Desemprego no Brasil cai para 5,2%, menor nível desde 2012-Xinhua

Desemprego no Brasil cai para 5,2%, menor nível desde 2012

2025-12-31 12:56:30丨portuguese.xinhuanet.com

Rio de Janeiro, 30 dez (Xinhua) -- A taxa de desemprego no Brasil caiu para 5,2% no trimestre encerrado em novembro de 2025, o menor nível desde o início da série histórica iniciada em 2012, 0,4 ponto percentual abaixo do trimestre anterior e 0,9 ponto percentual abaixo do mesmo período em 2024, informou nesta terça-feira o Instituto Brasileiro de Geografia e Estatística (IBGE).

De acordo com a Pesquisa Nacional por Amostra de Domicílios (PNAD Continua), o número de desempregados caiu para 5,644 milhões, o menor número registrado pela pesquisa. No auge da pandemia de COVID-19, no trimestre encerrado em março de 2021, o país havia atingido o recorde de 14,979 milhões de desempregados. Em comparação com o trimestre anterior, o desemprego caiu em 441 mil pessoas e, em comparação com 2024, a queda foi de 988 mil pessoas.

Essa redução sustentada do desemprego foi acompanhada por um novo recorde de emprego. O número total de pessoas empregadas chegou a 103,2 milhões, enquanto a taxa de emprego -- a proporção de pessoas com 14 anos ou mais que estavam trabalhando -- atingiu 59%, o maior percentual de toda a PNAD Continua.

"O alto nível contínuo da força de trabalho ao longo de 2025 garantiu uma redução na pressão para encontrar emprego, diminuindo significativamente a taxa de desemprego", afirmou Adriana Beringuy, coordenadora da pesquisa.

Por setor, o crescimento do emprego foi impulsionado principalmente pelo setor público. Em comparação com o trimestre anterior, o único grupo com aumento significativo no emprego foi o de administração pública, defesa, previdência social, educação, saúde humana e serviços sociais, com um aumento de 2,6%, equivalente a 492 mil pessoas a mais.

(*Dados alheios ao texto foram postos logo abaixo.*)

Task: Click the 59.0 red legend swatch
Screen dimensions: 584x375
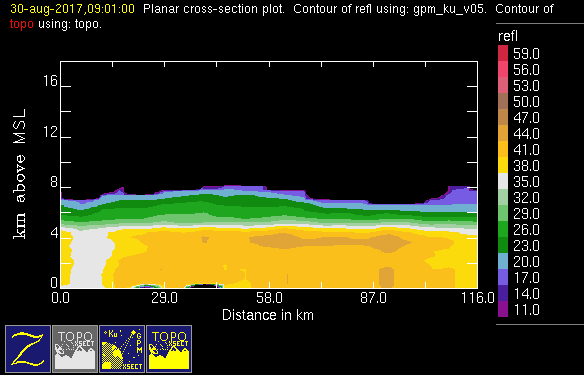Action: coord(503,53)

Em comparação com o mesmo trimestre de 2024, o emprego cresceu nos setores de transporte, armazenagem e correios, com um aumento de 3,9%, equivalente a 222 mil pessoas adicionais, e na administração pública, defesa, segurança social, educação, saúde humana e serviços sociais, que registaram um aumento de 5,6%, com mais 1,0 milhão de pessoas. Em contrapartida, o emprego nos serviços domésticos caiu 6,0%, representando uma redução de 357 mil trabalhadores.

A taxa de informalidade situou-se em 37,7% da população empregada, equivalente a 38,8 milhões de trabalhadores informais. O indicador foi inferior aos 38,0% registados no trimestre que terminou em agosto e também inferior aos 38,8% observados no mesmo período em 2024.

A redução da informalidade foi influenciada pelo novo recorde no número de trabalhadores com contratos formais no setor privado, que atingiu 39,4 milhões. Embora o número tenha permanecido estável na comparação trimestral, apresentou um aumento de 2,6% no ano, com um acréscimo de 1 milhão de trabalhadores. O emprego no setor público também atingiu um recorde, com 13,1 milhões de pessoas, após crescer 1,9% no trimestre e 3,8% no ano.

Em termos de renda, o salário médio no Brasil no trimestre encerrado em novembro foi de 3.574 reais (cerca de US$ 650), com um aumento de 1,8% no trimestre e de 4,5% em comparação com o mesmo período em 2024.